** Prompt **
In the discussion below about children walking to school, up to what year does ImNotAsThinkAsYouDrunkIAm's school require children to be handed over at the classroom door?

** Selected text **
ImNotAsThinkAsYouDrunkIAm · 19/05/2023 10:12

CadburyDream · 19/05/2023 10:07

Safeguarding issue and yes at our school due to the layout the reception absolutely will see who arrives alone.

Well, if the school wants to raise a safeguarding issue with social services I guess that’s their prerogative but I doubt they’d get far, assuming the child wasn’t ridiculously young. The fact that different schools have different rules proves this. Ours, for example, says children have to be handed over at the classroom door up to and including year 2. Others on here have said year 5, or even 6. There clearly isn’t one single rule, and unless the child was turning up at school aged 4 having crossed a dual carriageway alone, I seriously doubt social services would be interested.

CadburyDream · 19/05/2023 10:14

ImNotAsThinkAsYouDrunkIAm · 19/05/2023 10:12

Well, if the school wants to raise a safeguarding issue with social services I guess that’s their prerogative but I doubt they’d get far, assuming the child wasn’t ridiculously young. The fact that different schools have different rules proves this. Ours, for example, says children have to be handed over at the classroom door up to and including year 2. Others on here have said year 5, or even 6. There clearly isn’t one single rule, and unless the child was turning up at school aged 4 having crossed a dual carriageway alone, I seriously doubt social services would be interested.

I don’t care whether they will be interested or not, like someone said not every kid gets the local school we get the bus to ours and I’m not sending my children on the bus alone. Our school say year 6 and I think that’s the right age.

prooses · 19/05/2023 10:14

we live over a mile and there are so many busy roads. Not to mention my son isn't comfortable doing it himself and I would not be comfortable letting him do it himself. Instinctively we know it's not the right time (age 10 y5).

I don't see it as a bad thing, each child is different, you can't judge a parent for not joining in sending their child off at the first opportunity they get. Parents instinct always best.

Mrsjayy · 19/05/2023 10:15

Oh I think schools would raise issues with .Young kids wandering into school alone why can't parents/ orher adults drop them off what is more important than a 7 year olds safety ?

bingbangbongding · 19/05/2023 10:16

We waited til year 6. Not sure where you are getting 7/8 because I was only allowed to walk to school in year 6 too, as was my Mum.

ILikePizzas · 19/05/2023 10:18

Parents drive their kids to school in great big 4x4s as, if they walk, they might get run over by all the other parents driving their kids to school in great big 4x4s.............

ImNotAsThinkAsYouDrunkIAm · 19/05/2023 10:18

CadburyDream · 19/05/2023 10:14

I don’t care whether they will be interested or not, like someone said not every kid gets the local school we get the bus to ours and I’m not sending my children on the bus alone. Our school say year 6 and I think that’s the right age.

But my point is the school can’t, and shouldn’t, put a blanket rule in place that says ‘no walking to school alone until year 6’ regardless of circumstances. For your child it wouldn’t be appropriate. For a child who lived at the end of the road the school was on, with no roads to cross, it would be different. It’s not up to the school to unilaterally decide regardless of circumstances.

bingbangbongding · 19/05/2023 10:18

Also, in the 60's/70's two things were true:

Less cars on the road

A parent at home to receive the child at 3:30pm.

prooses · 19/05/2023 10:20

I do think that some of the reaction against parents walking their slightly older y5/6 kids to school is a reverse kind of judgement; a way to say that children are too "coddled" or whatever because they do it differently.

Not all situations, routes, places you live, roads and kids are the same.

I personally couldn't forgive myself if my child didn't look when crossing a busy road, or got nervous because some nutter approached them (there are enough in our busy city). Every parent and child should choose for themselves when they are comfortable, without feeling judged by others.

Oreosareawful · 19/05/2023 10:22

My kids go to school in the car simply because I work, and I don't have time to walk back home to collect the car to get to work. It works the same the other end of the day too, I don't have time to take the car home and walk to collect the kids.

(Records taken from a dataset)

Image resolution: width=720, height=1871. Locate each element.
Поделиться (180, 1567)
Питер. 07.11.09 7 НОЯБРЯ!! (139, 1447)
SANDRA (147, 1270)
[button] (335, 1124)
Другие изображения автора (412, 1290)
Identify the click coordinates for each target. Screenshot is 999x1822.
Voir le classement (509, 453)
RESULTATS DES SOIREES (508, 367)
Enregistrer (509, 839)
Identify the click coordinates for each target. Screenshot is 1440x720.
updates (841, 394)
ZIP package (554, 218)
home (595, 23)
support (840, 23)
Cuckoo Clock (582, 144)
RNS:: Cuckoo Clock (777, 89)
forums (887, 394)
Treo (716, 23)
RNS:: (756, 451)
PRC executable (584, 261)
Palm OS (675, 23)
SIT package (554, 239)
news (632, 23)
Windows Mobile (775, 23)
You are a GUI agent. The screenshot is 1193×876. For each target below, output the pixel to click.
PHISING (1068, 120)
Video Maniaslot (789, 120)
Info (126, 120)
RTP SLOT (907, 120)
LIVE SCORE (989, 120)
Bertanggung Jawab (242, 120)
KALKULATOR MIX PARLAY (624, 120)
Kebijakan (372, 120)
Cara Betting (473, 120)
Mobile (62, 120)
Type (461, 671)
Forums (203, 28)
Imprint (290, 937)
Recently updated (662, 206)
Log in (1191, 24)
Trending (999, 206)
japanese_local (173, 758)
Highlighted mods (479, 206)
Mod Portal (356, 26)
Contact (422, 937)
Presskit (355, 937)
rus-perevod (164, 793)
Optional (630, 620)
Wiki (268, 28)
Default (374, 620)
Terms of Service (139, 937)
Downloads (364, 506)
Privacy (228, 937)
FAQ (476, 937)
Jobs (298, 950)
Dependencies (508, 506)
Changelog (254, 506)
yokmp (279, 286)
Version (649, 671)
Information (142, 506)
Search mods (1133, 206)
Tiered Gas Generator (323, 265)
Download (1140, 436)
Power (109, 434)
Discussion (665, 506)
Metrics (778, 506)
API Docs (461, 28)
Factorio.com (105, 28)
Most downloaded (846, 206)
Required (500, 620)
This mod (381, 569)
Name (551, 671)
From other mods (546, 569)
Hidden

** Answer for the task **
Up to and including year 2.